TRY IT:
Filter task. Return each line of the material that holds the string "agent".
[[ SUPPLIED ENTRIES, beginning ]]
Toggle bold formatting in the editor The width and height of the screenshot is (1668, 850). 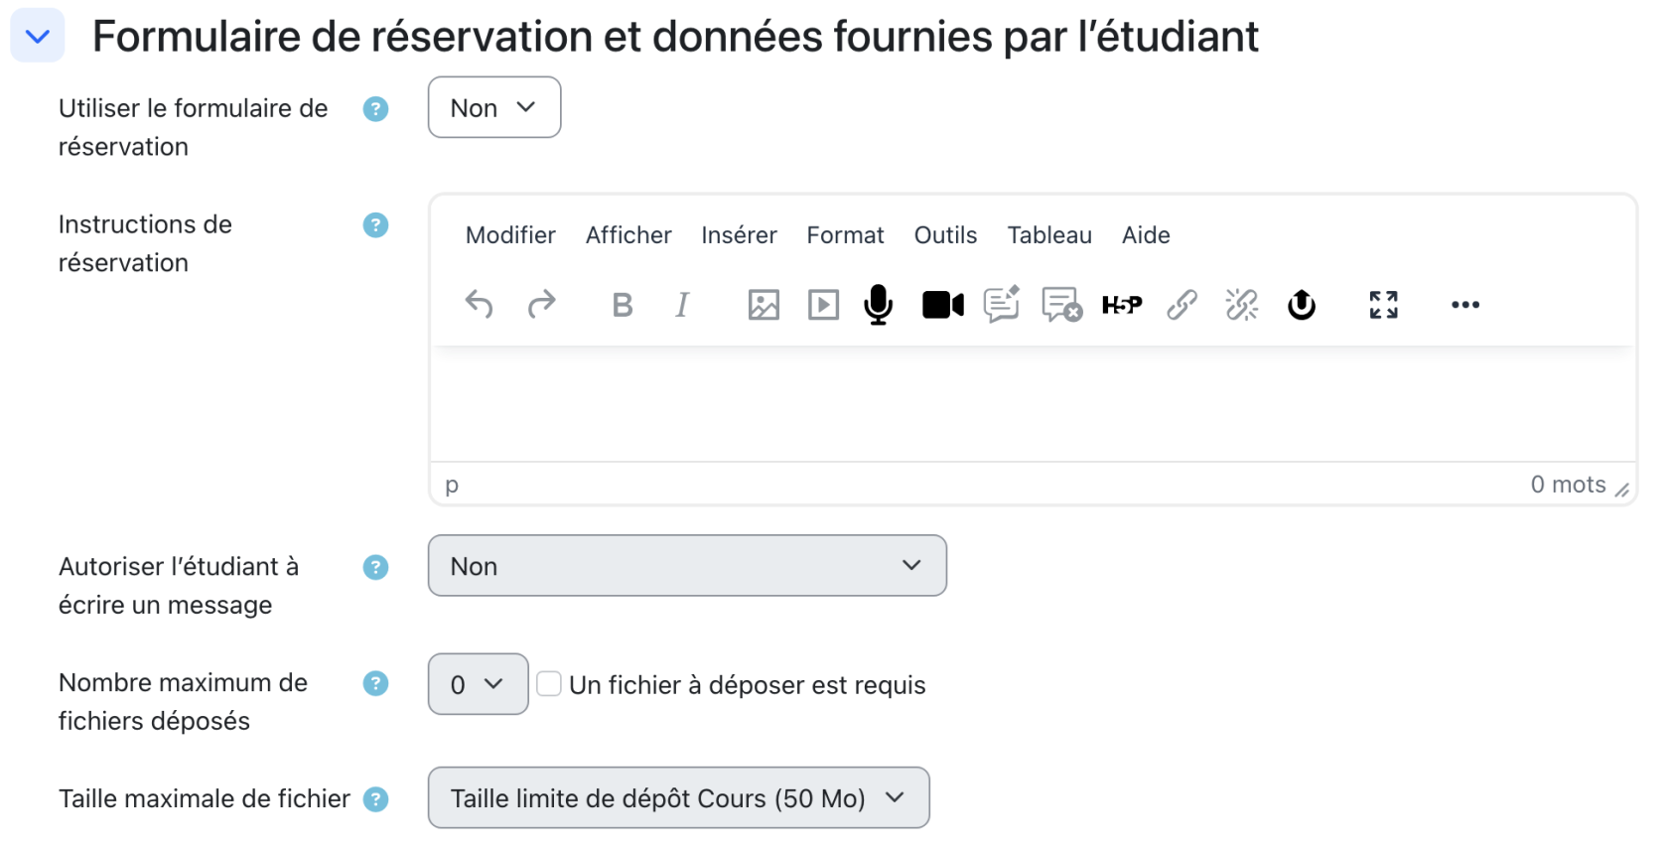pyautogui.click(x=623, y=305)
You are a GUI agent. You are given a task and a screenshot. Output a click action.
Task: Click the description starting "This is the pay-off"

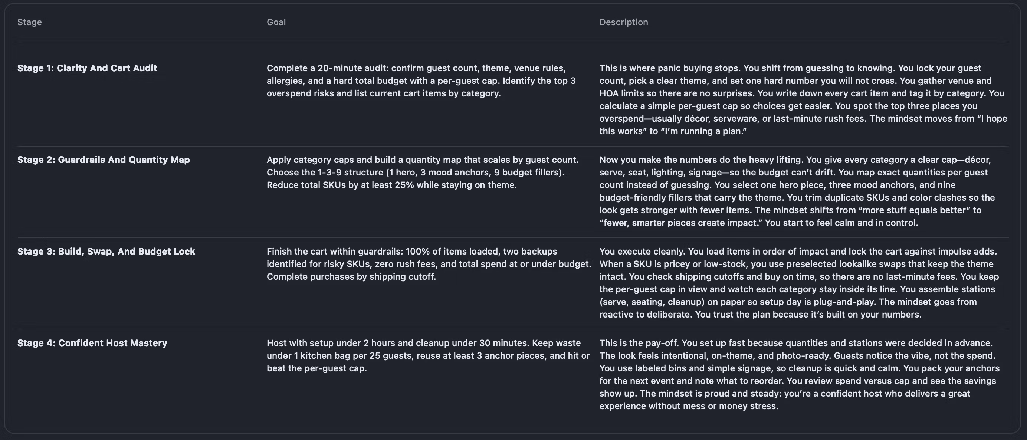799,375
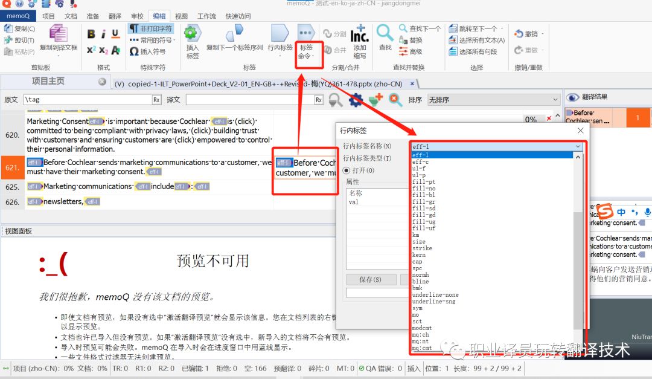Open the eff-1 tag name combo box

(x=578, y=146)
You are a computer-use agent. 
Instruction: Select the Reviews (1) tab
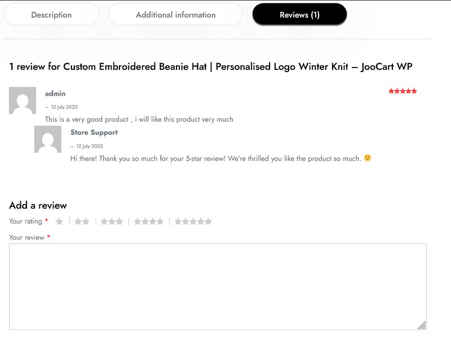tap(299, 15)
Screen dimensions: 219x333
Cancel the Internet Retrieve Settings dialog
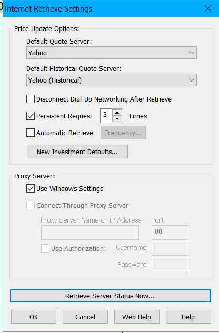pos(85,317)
[[ SUPPLIED ENTRIES, end ]]
RESPONSE AREA:
You are a GUI agent. You are given a task and a screenshot. Output a click action.
You are a computer-use agent. 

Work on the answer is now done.